We already solved a version of this problem. Less than 20 year ago, the appraisal industry was the wild west: lenders were pressuring appraisers to hit predetermined numbers, valuation fraud and price manipulation had become rampant, and independent judgment had collapsed. The AMC (appraisal management company) model was built to fix exactly that: a firewall between lenders and appraisers designed to curb the fraud and restore independence.
And critically, the fix wasn’t to pick one appraiser and mandate everyone use them (imagine what an appraisal would cost today if that were the solution). It was a panel model. Approved pools. Lender choice within a regulated framework. Competition on quality and price, not captivity to a single provider.
The CFPB recognizes dozens of consumer reporting agencies operating across auto, insurance, banking, and rental markets. Firms like Innovis, LexisNexis Risk Solutions, Cotality, and others. They collect and report consumer credit data at scale. They’re FCRA-compliant. They already have the infrastructure.
Here’s what I’d like to see: FHFA opens a formal application process for credit reporting agencies to become GSE-approved data providers. You build toward a pool of at least ten. Lenders pick any three. You keep tri-merge. You keep the data quality. You introduce real pricing competition across bureaus, real competition on FICO markups, and a market where no three companies can hold the entire industry hostage because there is nowhere else to go.
When bureaus are actually competing against each other for lender business, the 100% markup on the FICO score (or whatever the real number is) becomes unsustainable on its own.
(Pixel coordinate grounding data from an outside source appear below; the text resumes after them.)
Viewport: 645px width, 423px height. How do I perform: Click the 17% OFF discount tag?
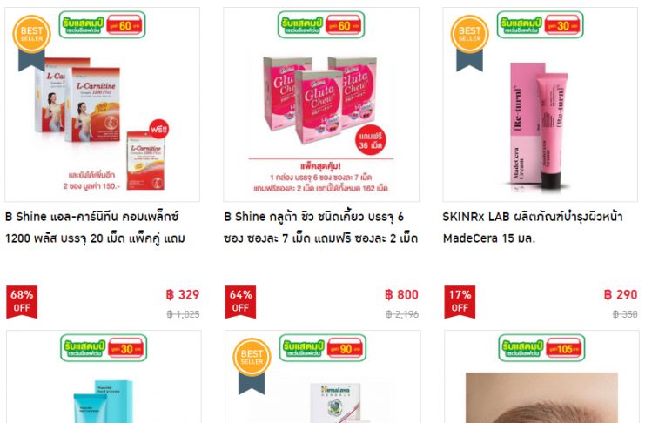pos(460,302)
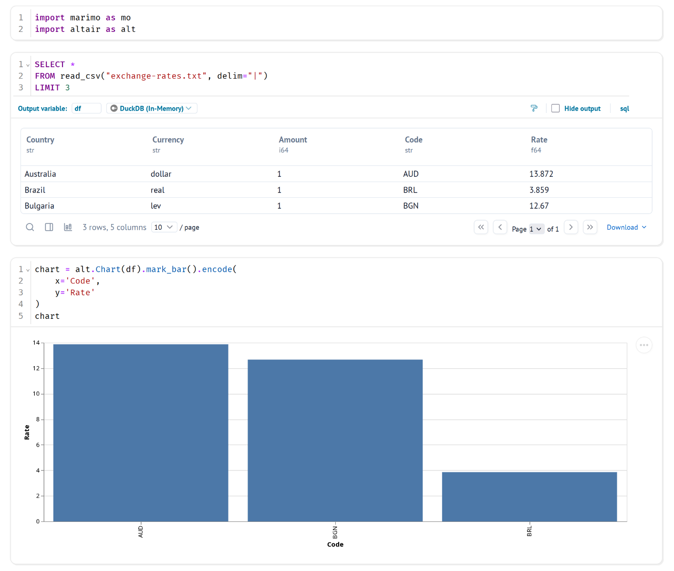Open the search in the data table
Image resolution: width=674 pixels, height=571 pixels.
(x=30, y=227)
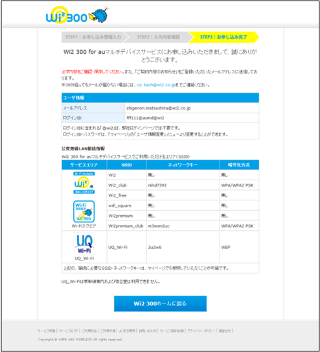The height and width of the screenshot is (352, 320).
Task: Click the Wi2 Wi-Fi Available area sticker icon
Action: pyautogui.click(x=84, y=183)
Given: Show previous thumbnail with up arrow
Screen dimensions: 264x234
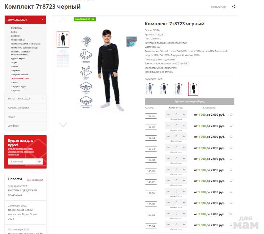Looking at the screenshot, I should pyautogui.click(x=63, y=20).
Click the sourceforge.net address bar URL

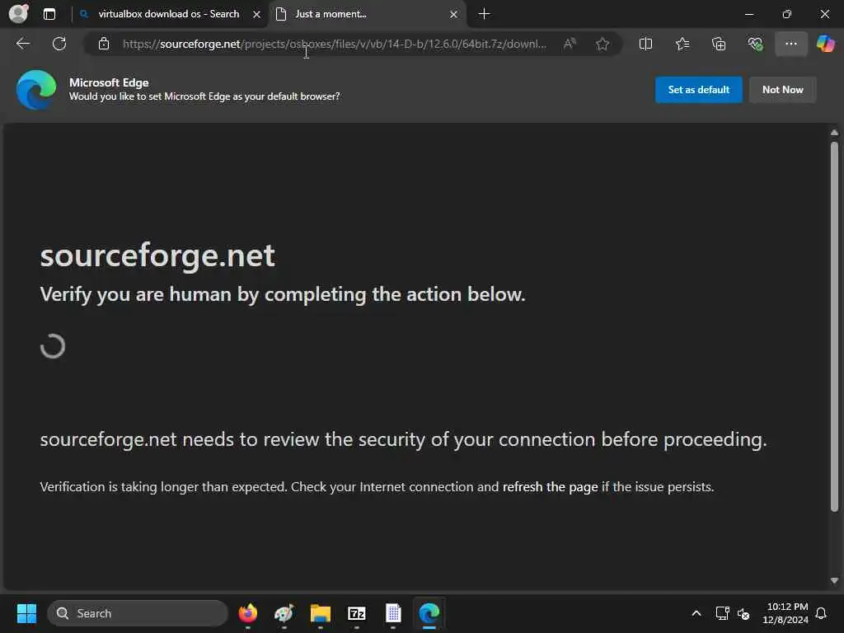(x=334, y=44)
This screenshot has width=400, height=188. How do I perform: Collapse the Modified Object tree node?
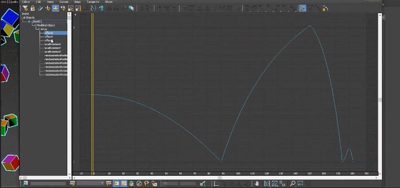(35, 25)
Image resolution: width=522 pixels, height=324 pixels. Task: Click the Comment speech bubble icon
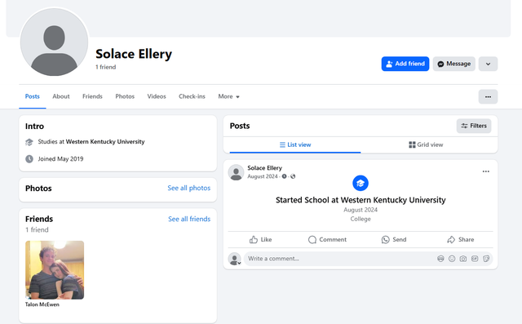[x=312, y=240]
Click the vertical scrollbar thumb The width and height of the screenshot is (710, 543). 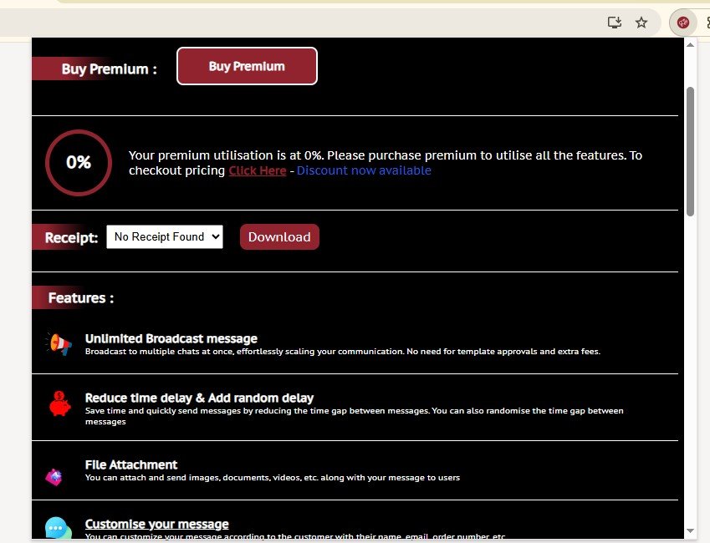[690, 150]
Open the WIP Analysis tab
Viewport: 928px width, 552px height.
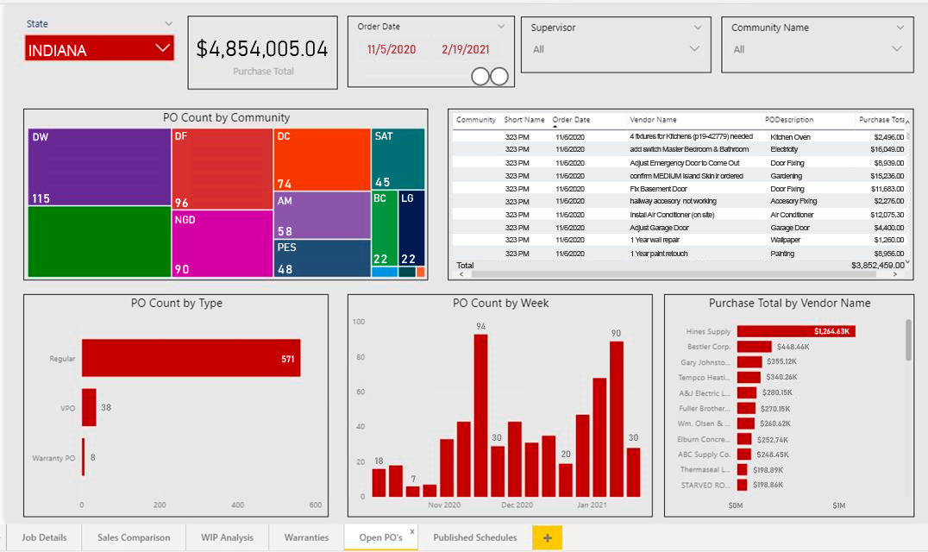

You can’t double the price of a commodity when nine other vendors are selling the same thing without the surcharge. Competition at the bureau level fixes the markup problem without anyone having to legislate it away.
At the same time we work to get VantageScore actually implemented and see what that brings.
FICO’s price increases are real and they’ve been painful. I’m not walking that back. The bureaus’ conflicts of interest are real. Both grievances are legitimate. But every ounce of energy the industry spends attacking each other and trying to win the tri-merge vs. single-pull or “is it FICO or is it the 3Bs?” debates is energy not spent pushing FHFA to fix the structure that made all of it possible.
The $540 blended cost per closed loan isn’t the ceiling. Without structural reform, it’s the floor. Let’s take the fight to the people who set the rules.
Coby Hakalir is a mortgage industry consultant, podcaster, writer, and content creator.